# Joint Bank Accounts and Liabilities



## blaze (26 Jul 2010)

Hi

Someone I know has retired and opened a bank account. They want me to be on the list of people who can withdraw money so effectively its a Joint Account. Their name and mine. They want me to be able to access funds should they not be available. 

Are there any tax or other implications I should be aware of. Would this money be somehow classed as an asset to me or anything like that. 

Its just retirement savings so all taxes etc have been paid. 

Thanks


----------



## dewdrop (26 Jul 2010)

usually if a person wants another person operate their account a form is signed which authorises that person to operate the account.  the account remains in the sole name of the person.

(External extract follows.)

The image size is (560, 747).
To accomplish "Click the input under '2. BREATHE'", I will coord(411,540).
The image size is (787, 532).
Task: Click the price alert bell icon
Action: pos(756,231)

If the account is made a joint account with either to sign then problems can arise on the death of the original sole account holder as joint accounts revert to the survivor unless otherwise stated.


----------



## droileen (26 Jul 2010)

There are 2 distinct ways in which such an account can operate.  
The 1st is a joint account - where you are both the legal owners of the funds & both legally responsible for any debts on the account.
The 2nd is a sole account - where the funds, either debit or credit, are owned legally by a single person.  However, this sole person can authorise a mandate called a "Per Pro" that allows a 3rd party to make withdrawals, sign cheques etc., just as if the funds were there to do with, as they wished.  However, on death of the sole account holder, the "Per Pro" mandate is automatically cancelled & that 3rd party no longer has any access to, or claim on the funds.


----------



## blaze (26 Jul 2010)

Hi,

I this case its actually Parent / Daughter. The idea is that if there is a death (of parent) the account can be used by the daughter to access funds to pay for funeral related expenses etc. The balance if any would be for the daughter anyway to do with as she pleases

I guess my question is twofold now. I understand from the reply that if it is in a joint name either or both parties are responsible for any debts on the account which I guess is fair but...

if it is under joint ownsership then from tax and asset purpose (not sure if my terminology is right) is the daughter liable to disclose this as her asset while the parent is still alive as opposed to just something she doesn't own but has right to use.


thanks


----------



## blaze (28 Jul 2010)

Hi,

Thanks again dewdrop and droileen. Just looking for further clarification re the last point I made. 

Thanks


----------



## droileen (28 Jul 2010)

If it is a joint account, then it automatically becomes the ownership of the survivor - it does not have to go into Probate, unless it exceeds a certain figure - I`m not exactly sure what this figure is.


----------



## blaze (28 Jul 2010)

Hi,

Thanks again but while both parties are alive for assets purposes does the daughter need to declare it as part of her assets. Thats what I am not clear on. 

thanks


----------